When playing around with some data the other day, I noticed something odd.
I was trying to figure out where my respondents lived, so I typed "tab PROV" and was surprised to see that about four percent lived in Newfoundland. That's the number in the distribution of respondents column in the table below.
Distribution of respondents by province: unweighted and weighted, January 2009 Labour Force Survey. Calculated by author.
Distribution of respondents (%) |
Weighted distribution (%) |
Relative over/under sampling | |
Newfoundland | 3.89 | 1.58 | 2.46 |
Prince Edward Island | 2.55 | 0.43 | 5.93 |
Nova Scotia | 5.24 | 2.84 | 1.85 |
New Brunswick | 5.12 | 2.29 | 2.24 |
Québec | 17.82 | 23.61 | 0.75 |
Ontario | 29.75 | 39.04 | 0.76 |
Manitoba | 6.85 | 3.38 | 2.03 |
Saskatchewan | 6.88 | 2.86 | 2.41 |
Alberta | 10.13 | 10.43 | 0.97 |
British Columbia | 11.76 | 13.55 | 0.87 |
It's not something a good economist would ever notice, because a good economist would always remember to add [fweight=FWEIGHT] to the tab command. The fweight command does exactly what it sounds like it does: it weights some respondents more than others. Respondents from Quebec get a high weight because there's relatively few of them in the survey, respondents from Prince Edward Island get a low weight because there's lots and lots of them in the survey. "Tab PROV [fweight=FWEIGHT]" produces the distribution shown in the second column of the table, which appears fairly representative of the Canadian population.
My first thought was "wow, that's pretty extreme non-response bias." But in fact the Labour Force Survey hounds people so intensely that it has a 90 percent response rate. ("Interviewers are instructed to make all reasonable attempts to obtain LFS interviews with members of eligible households.")

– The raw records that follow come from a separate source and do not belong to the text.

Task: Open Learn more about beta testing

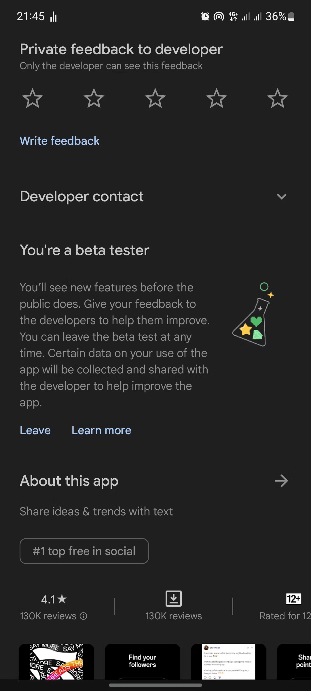Action: 101,430
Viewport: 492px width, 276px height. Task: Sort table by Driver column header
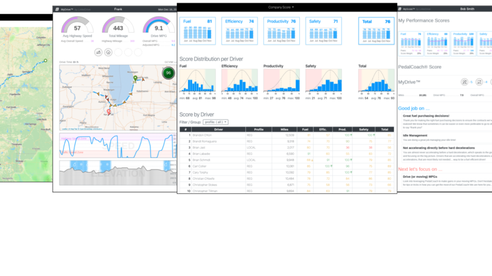218,129

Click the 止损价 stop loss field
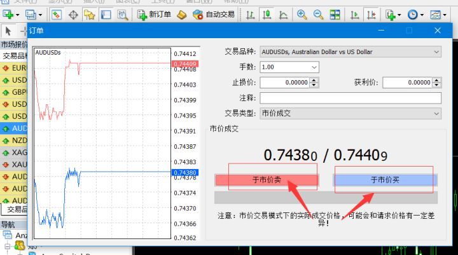[x=284, y=82]
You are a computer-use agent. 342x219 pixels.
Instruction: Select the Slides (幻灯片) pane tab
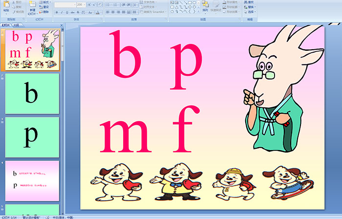click(x=6, y=24)
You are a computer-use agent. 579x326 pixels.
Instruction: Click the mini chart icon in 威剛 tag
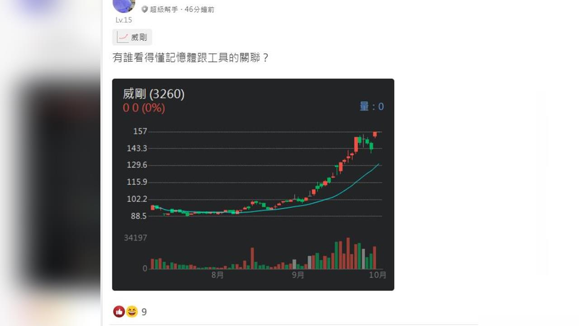click(123, 37)
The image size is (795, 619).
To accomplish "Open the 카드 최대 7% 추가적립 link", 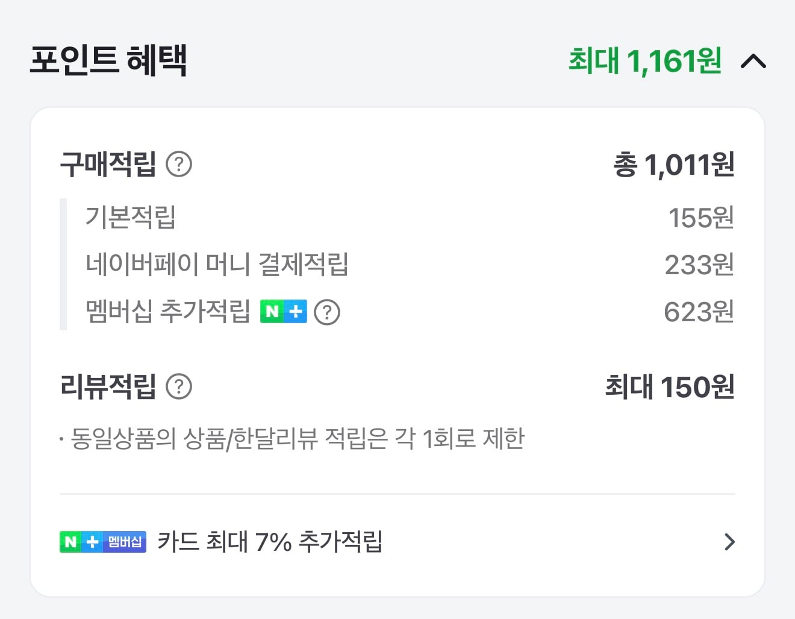I will click(x=271, y=542).
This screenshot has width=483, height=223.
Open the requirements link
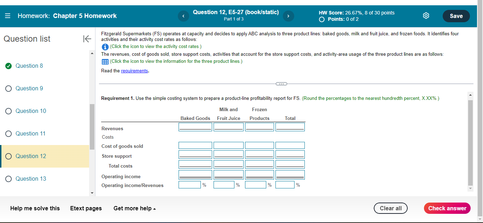point(134,71)
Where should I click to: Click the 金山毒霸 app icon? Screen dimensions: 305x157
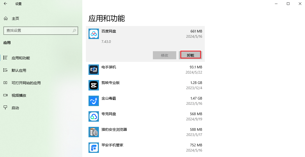[x=94, y=101]
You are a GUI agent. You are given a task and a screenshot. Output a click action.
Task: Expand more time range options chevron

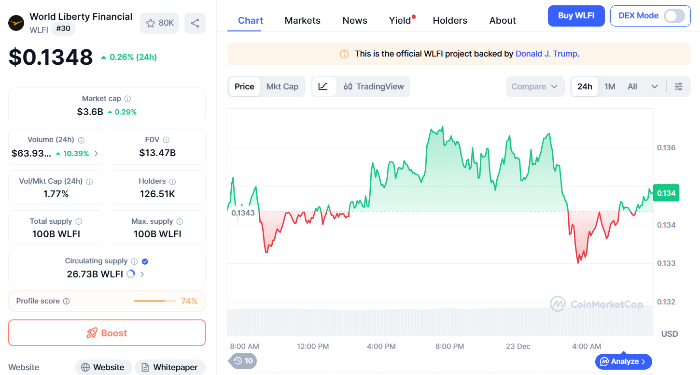(654, 87)
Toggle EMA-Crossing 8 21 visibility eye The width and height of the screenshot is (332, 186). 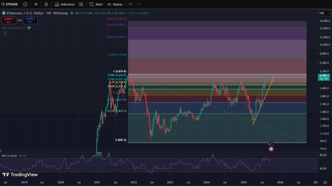tap(29, 28)
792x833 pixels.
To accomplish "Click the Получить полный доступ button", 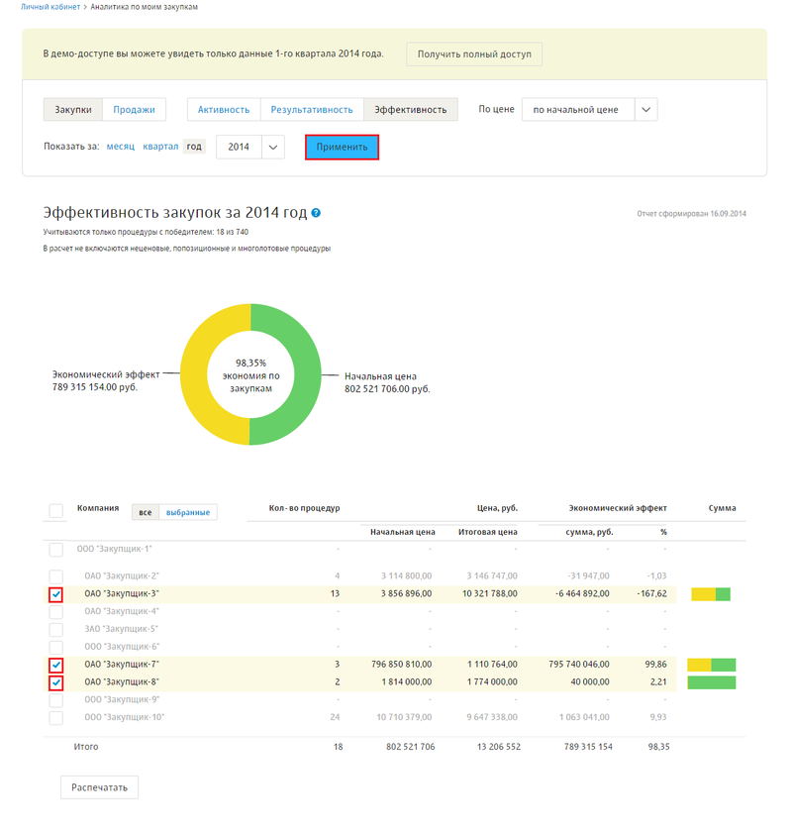I will [474, 53].
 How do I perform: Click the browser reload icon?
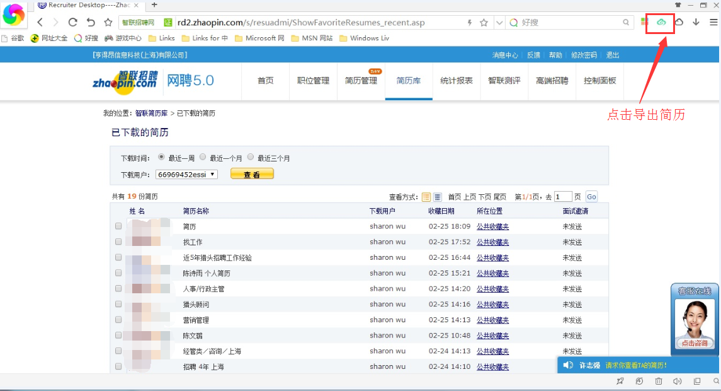pos(72,22)
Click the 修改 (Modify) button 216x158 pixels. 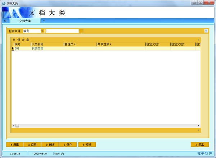point(32,145)
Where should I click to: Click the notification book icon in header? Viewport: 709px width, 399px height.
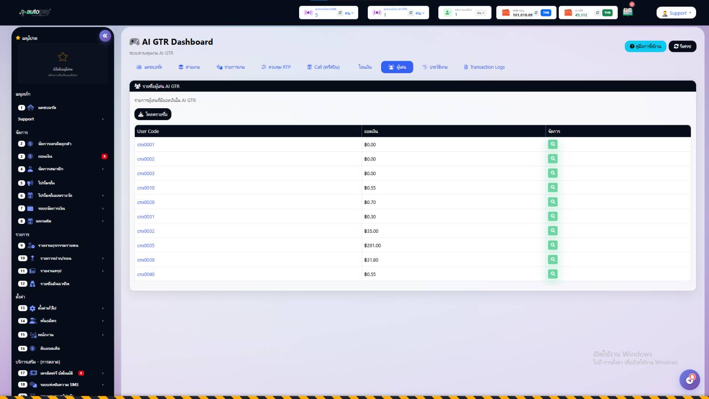pyautogui.click(x=627, y=12)
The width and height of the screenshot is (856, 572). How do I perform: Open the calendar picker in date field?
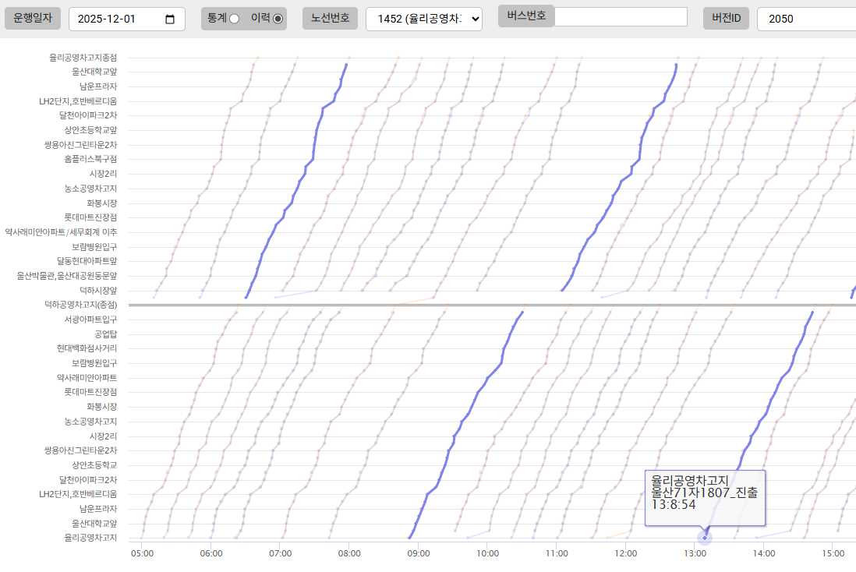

So what's going on? According to the LFS documentation:
The sample is allocated to provinces and strata within provinces in the way that best meets the need for reliable estimates at various geographic levels....The following guidelines were used in sample allocation: Canada and provinces: estimates of unemployment should not have a coefficient of variation (standard error relative to the estimate) greater than 2 percent for Canada, and 4 to 7 percent for the provinces.

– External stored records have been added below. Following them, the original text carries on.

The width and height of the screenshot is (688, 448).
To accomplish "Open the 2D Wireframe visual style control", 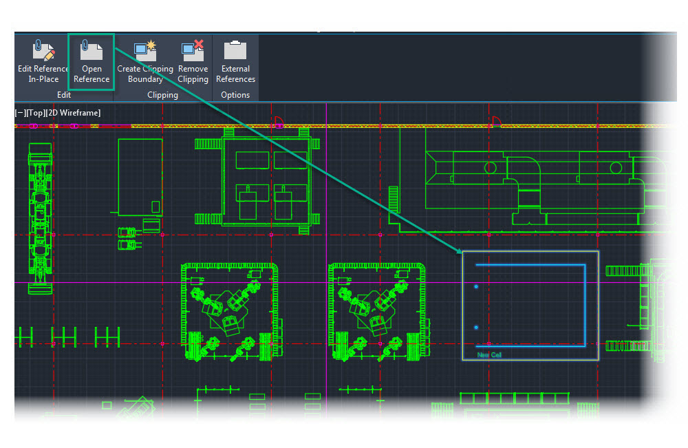I will tap(74, 113).
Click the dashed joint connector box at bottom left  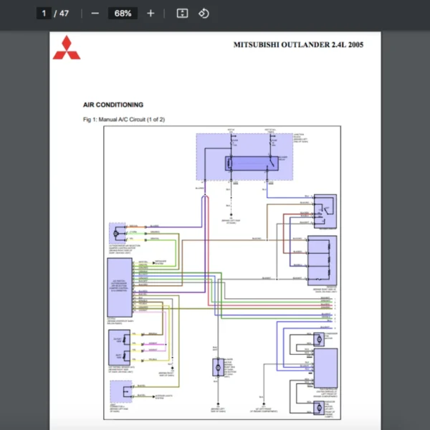click(x=120, y=392)
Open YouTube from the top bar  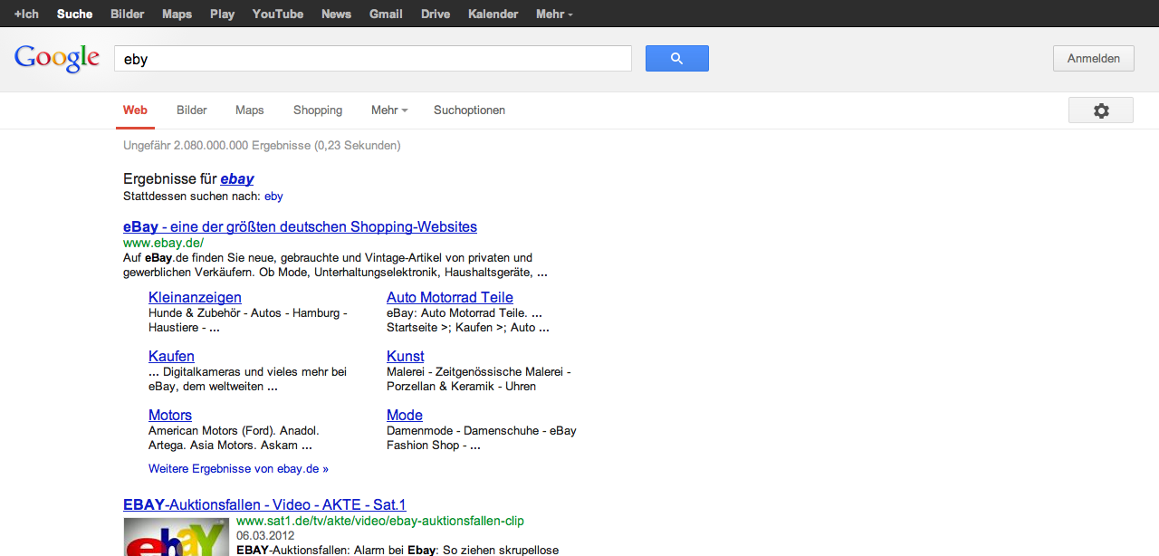coord(278,14)
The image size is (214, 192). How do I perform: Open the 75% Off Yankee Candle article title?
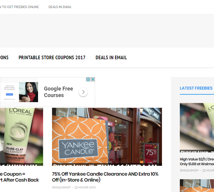(105, 177)
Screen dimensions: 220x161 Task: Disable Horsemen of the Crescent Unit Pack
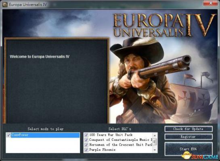86,145
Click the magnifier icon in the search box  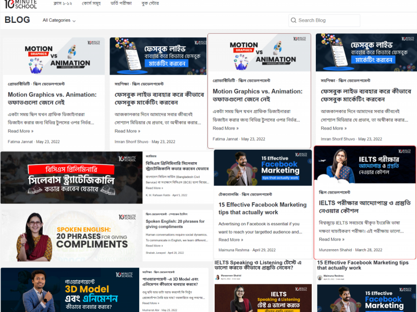click(x=293, y=20)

Prince Edward Island accounts for about 0.5 percent of the Canadian population. If only 0.5 percent of Labour Force Survey respondents came from PEI, there would be so few respondents it would be hard to estimate, with any degree of accuracy, PEI's unemployment rate. And since important policy parameters such as the duration of Employment Insurance benefits depend upon regional unemployment rates, policy makers need to know. Fair enough.
I have used the Labour Force Survey as an example here because I have the files on hand. The survey I am actually working with is the Canadian Financial Capability Survey, but its distribution of respondents is similar to that of the LFS.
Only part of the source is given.